Should be getting mine tomorrow for use with OpenELEC/XBMC :) Can't wait to tinker with it - seems to be the fun part for me.

Just to ask a silly question, I'm planning on running off USB for the added performance benefits - will an 8GB USB3 stick be sufficient for XBMC duties? Media is stored on my NAS so there won't be anything stored locally.

Thanks.
 
Just to ask a silly question, I'm planning on running off USB for the added performance benefits - will an 8GB USB3 stick be sufficient for XBMC duties? Media is stored on my NAS so there won't be anything stored locally.

Works for me... Alternatively depending on if your NAS is an off-the-shelf NAS or one you made yourself you can actually keep most of the raspbmc OS on the NAS itself instead of the USB/SD card... which is great for upgrading and if you might want to run multiple pi's in different rooms (they can all sync up with one database on the NAS)
 
Works for me... Alternatively depending on if your NAS is an off-the-shelf NAS or one you made yourself you can actually keep most of the raspbmc OS on the NAS itself instead of the USB/SD card... which is great for upgrading and if you might want to run multiple pi's in different rooms (they can all sync up with one database on the NAS)

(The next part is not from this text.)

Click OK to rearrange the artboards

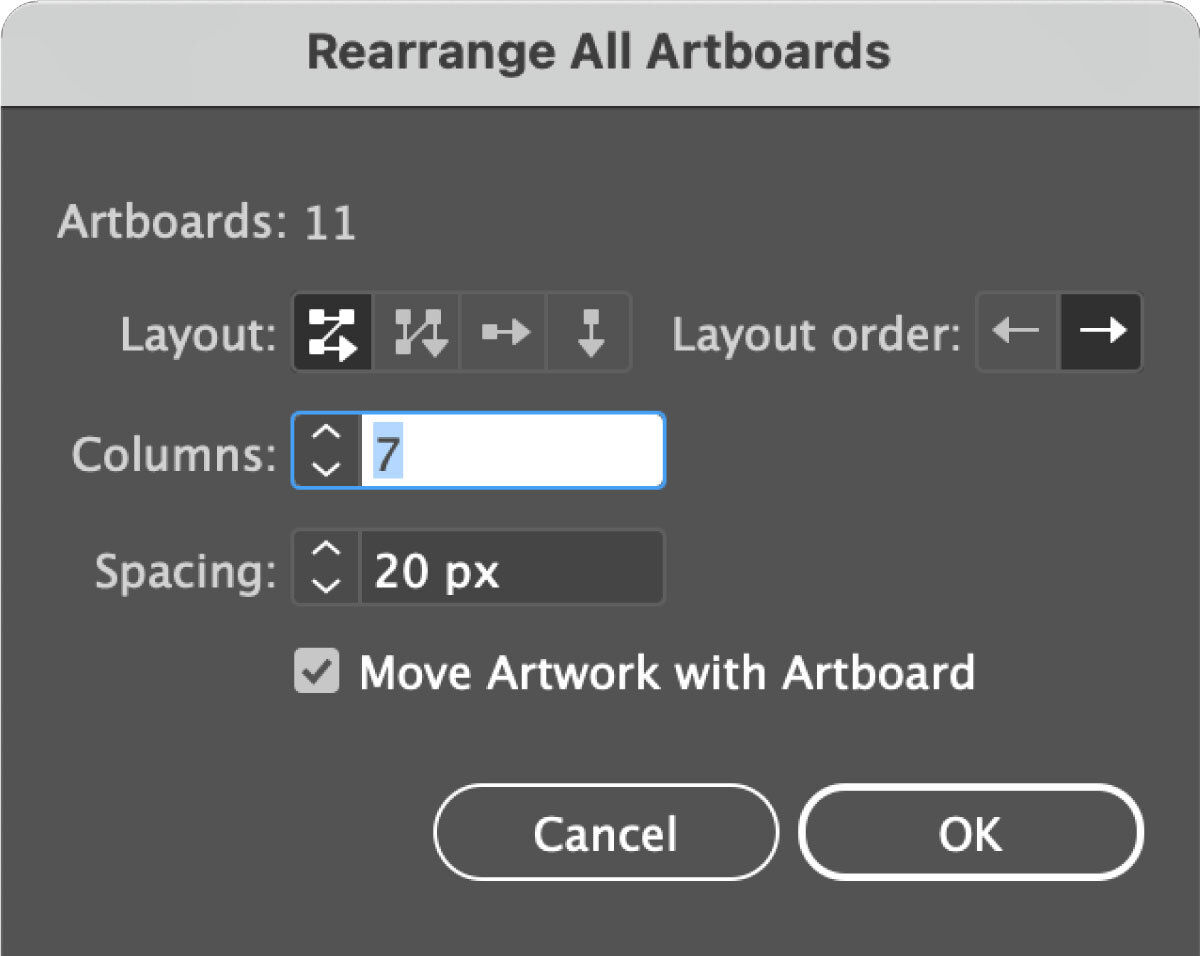[x=971, y=832]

Thanks for the info :) It's just a standard Zyxel NAS so probably won't support it but I'm not too bothered about each one having it's own DB. Can't wait to get home and start setting it up :p

Remember that you won't get USB3 performance because the Pi only has USB2.

I did read that too, I figured a USB3 drive should be more likely to saturate the USB2 potential speeds over a standard USB2 drive. They're pretty cheap now so no reason not to :cool:
 
I did read that too, I figured a USB3 drive should be more likely to saturate the USB2 potential speeds over a standard USB2 drive. They're pretty cheap now so no reason not to :cool:

Good idea, I have my raspbmc running off my repaired 16GB USB2 Corsair GT pen and it's significantly faster than when I used a class10 SD card.
I also read that it allows for better overclocks, mine is heavily overclocked at 1.1GHz & 500MHz (GPU, RAM) and it's solid as a rock :-)
 
Good idea, I have my raspbmc running off my repaired 16GB USB2 Corsair GT pen and it's significantly faster than when I used a class10 SD card.
I also read that it allows for better overclocks, mine is heavily overclocked at 1.1GHz & 500MHz (GPU, RAM) and it's solid as a rock :-)

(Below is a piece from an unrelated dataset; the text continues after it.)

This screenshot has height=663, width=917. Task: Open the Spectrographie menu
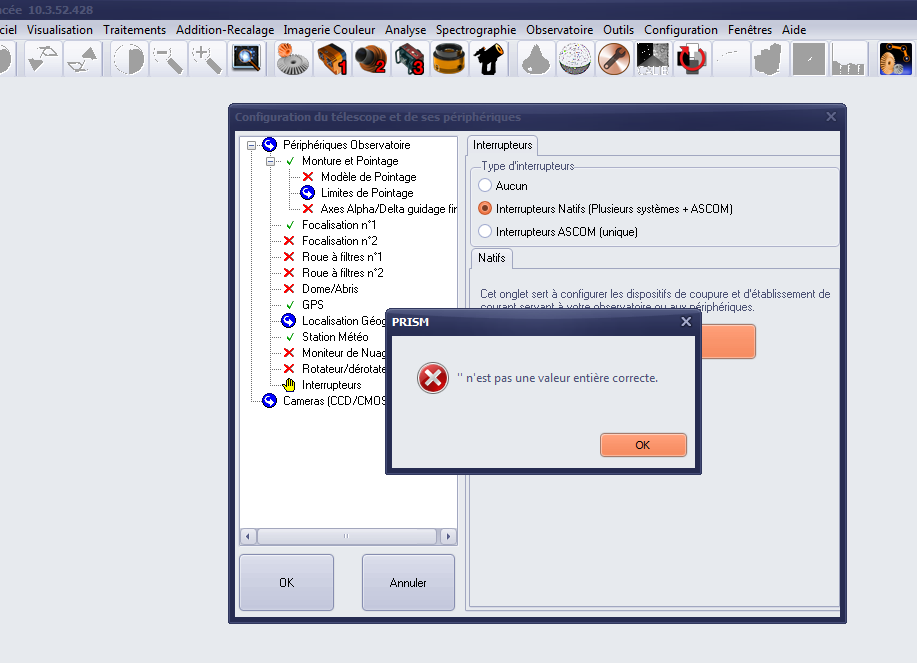click(x=475, y=30)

On the overclocking front I thought it wasn't the fact that you're using USB making any difference to what can be attained, it's just that if your overclock goes wrong you're less likely to corrupt the SD card (since it's never really being written to and only read from briefly on boot)... Same end result of course, I've only pushed mine up a bit to about 900MHz I think, not sure about the RAM
 
On the overclocking front I thought it wasn't the fact that you're using USB making any difference to what can be attained, it's just that if your overclock goes wrong you're less likely to corrupt the SD card (since it's never really being written to and only read from briefly on boot)... Same end result of course, I've only pushed mine up a bit to about 900MHz I think, not sure about the RAM

That could very well be the case, perhaps USB pens/memory have better error correction or are somehow less susceptible to corruption compared to SD card memory. Would make sense when you think how USB memory is used compared to most SD card applications.
 
Do you know of any guides for this ?

Transmission is in the apt repository, so....

1) Install Raspbian from image
2) Follow the initial setup (configure passwords, blah, blah)
3) run "sudo apt-get install transmission"


If you need any more help than that, remember that Raspbian is just a flavour of Linux. Just search for guides on installing/configuring Transmission on Linux.
 
Transmission is in the apt repository, so....

1) Install Raspbian from image
2) Follow the initial setup (configure passwords, blah, blah)
3) run "sudo apt-get install transmission"


If you need any more help than that, remember that Raspbian is just a flavour of Linux. Just search for guides on installing/configuring Transmission on Linux.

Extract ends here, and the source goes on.